SİBEL KAHRAMAN - ZEHRA DEĞİRMENCİ
Metal sektöründe 130 bin kişiyi ilgilendiren toplu sözleşme görüşmelerinin tıkanmasının ardından Türk Metal, grev kararı aldı. Türk Metal Sendikası Başkanı Pevrul Kavlak, Bursa’da; "Kocaeli meydanında miting yapacağız. 24 Aralık itibariyle grev kararını aldık. Artık her yer eylem yeridir" açıklamasını yaptı.
Metal sektöründe 130 bin kişiyi ilgilendiren toplu iş sözleşmeleri görüşmelerinde, işveren sendikası MESS’in yüzde 12 zam teklifine karşı metal işçileri, fabrikalarda eylemlerini sürdürürken; fazla mesai yapmıyor.
Türk Metal Sendikası Genel Başkanı Pevrul Kavlak; metal işçilerinin, Kocaeli kent merkezinde miting yapacaklarını ve 24 Aralık tarihinden itibaren grev kararı aldıklarını açıkladı.
"SÜRECİN ADI KRİZDİR"

[Çıkarılan öğeler]

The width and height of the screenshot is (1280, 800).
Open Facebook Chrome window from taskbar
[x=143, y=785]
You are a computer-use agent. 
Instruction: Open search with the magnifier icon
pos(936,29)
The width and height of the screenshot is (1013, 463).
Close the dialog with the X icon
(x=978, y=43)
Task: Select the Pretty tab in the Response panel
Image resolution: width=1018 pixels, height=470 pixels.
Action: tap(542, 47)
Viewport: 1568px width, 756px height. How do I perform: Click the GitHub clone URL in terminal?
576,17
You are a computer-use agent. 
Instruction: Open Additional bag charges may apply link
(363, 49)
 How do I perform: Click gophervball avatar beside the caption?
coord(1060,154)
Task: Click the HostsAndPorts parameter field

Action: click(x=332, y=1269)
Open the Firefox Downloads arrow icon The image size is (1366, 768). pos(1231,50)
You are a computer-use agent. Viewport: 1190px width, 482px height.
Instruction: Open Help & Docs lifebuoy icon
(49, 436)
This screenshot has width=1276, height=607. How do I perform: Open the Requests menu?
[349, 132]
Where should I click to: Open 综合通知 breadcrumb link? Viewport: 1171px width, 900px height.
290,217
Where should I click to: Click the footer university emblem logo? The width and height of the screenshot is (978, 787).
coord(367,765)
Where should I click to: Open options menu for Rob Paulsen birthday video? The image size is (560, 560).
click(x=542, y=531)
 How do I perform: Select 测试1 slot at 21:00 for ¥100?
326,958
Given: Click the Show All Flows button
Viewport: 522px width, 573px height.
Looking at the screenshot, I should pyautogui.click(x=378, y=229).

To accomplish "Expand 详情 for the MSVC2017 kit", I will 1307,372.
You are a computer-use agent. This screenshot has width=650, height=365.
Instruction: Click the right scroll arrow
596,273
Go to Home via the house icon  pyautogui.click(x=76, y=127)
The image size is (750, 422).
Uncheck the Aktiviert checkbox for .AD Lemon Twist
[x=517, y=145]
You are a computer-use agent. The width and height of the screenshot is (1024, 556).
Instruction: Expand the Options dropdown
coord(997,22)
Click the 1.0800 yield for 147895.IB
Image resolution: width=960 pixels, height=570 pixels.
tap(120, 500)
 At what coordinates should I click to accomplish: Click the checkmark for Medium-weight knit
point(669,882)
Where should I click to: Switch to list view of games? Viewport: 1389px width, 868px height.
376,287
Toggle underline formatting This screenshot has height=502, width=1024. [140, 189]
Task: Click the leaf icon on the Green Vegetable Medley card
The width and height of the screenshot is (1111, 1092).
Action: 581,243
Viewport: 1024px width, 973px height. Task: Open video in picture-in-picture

[Alıştırma yönergesi] Metinde "Metal sektöründe 130 bin kişiyi ilgilendiren toplu iş" ifadesinden "kararı aldıklarını açıkladı." ifadesine kadar olan kısmı hiçbir değişiklik yapmadan yeniden yazın. Öğeler başka bir kaynaktan alınmıştır.

[Cevap]
Metal sektöründe 130 bin kişiyi ilgilendiren toplu iş sözleşmeleri görüşmelerinde, işveren sendikası MESS’in yüzde 12 zam teklifine karşı metal işçileri, fabrikalarda eylemlerini sürdürürken; fazla mesai yapmıyor.
Türk Metal Sendikası Genel Başkanı Pevrul Kavlak; metal işçilerinin, Kocaeli kent merkezinde miting yapacaklarını ve 24 Aralık tarihinden itibaren grev kararı aldıklarını açıkladı.